Supplied data:
'''
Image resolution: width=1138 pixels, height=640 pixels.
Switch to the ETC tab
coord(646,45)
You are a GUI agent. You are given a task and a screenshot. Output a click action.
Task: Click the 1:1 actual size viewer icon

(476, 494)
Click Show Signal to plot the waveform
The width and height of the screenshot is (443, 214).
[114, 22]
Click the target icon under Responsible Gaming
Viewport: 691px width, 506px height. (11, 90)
'''
'''
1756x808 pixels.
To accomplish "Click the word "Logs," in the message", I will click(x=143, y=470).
'''
'''
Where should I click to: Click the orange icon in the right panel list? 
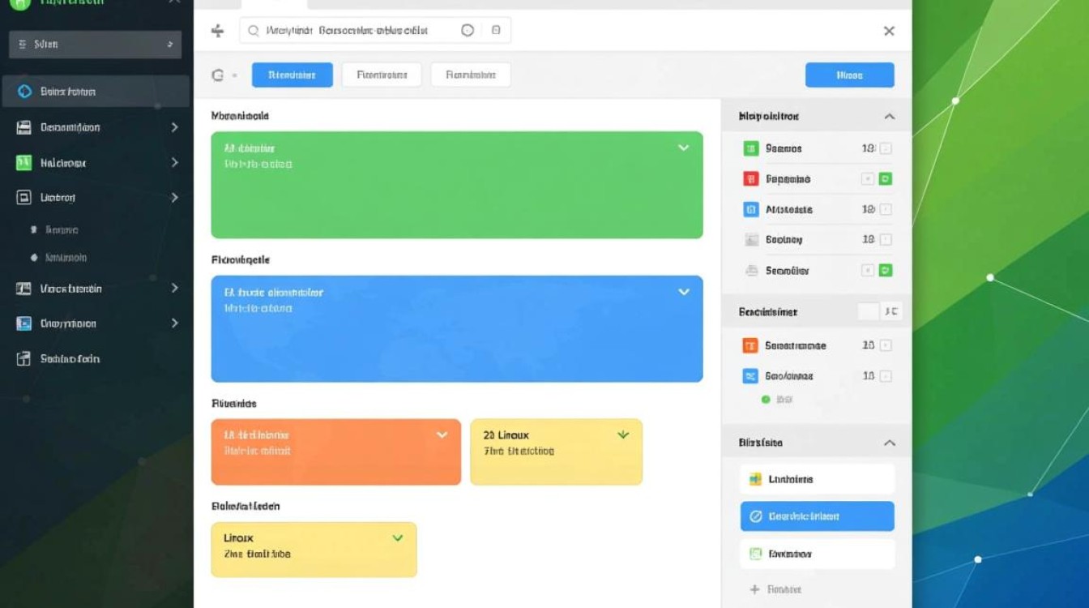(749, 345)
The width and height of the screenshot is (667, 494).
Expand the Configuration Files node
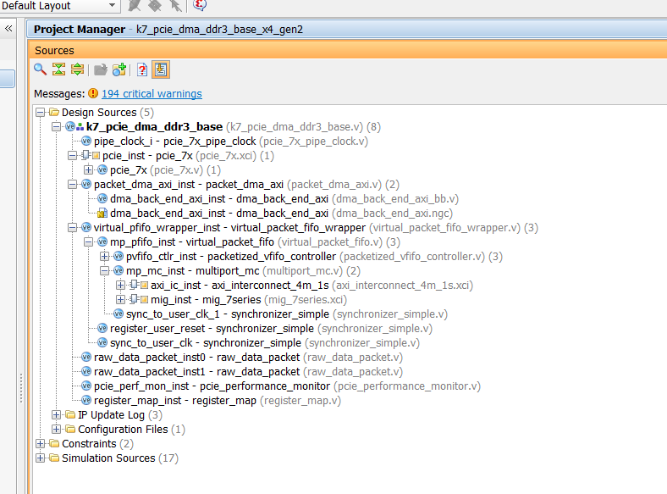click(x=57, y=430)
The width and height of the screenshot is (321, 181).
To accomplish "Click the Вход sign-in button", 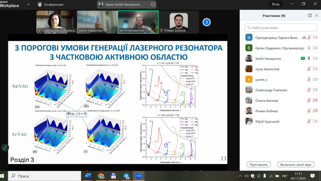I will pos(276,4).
'''
Among the lines above, return those that hold the word "pixels".

Image resolution: width=1138 pixels, height=640 pixels.
1756x808 pixels.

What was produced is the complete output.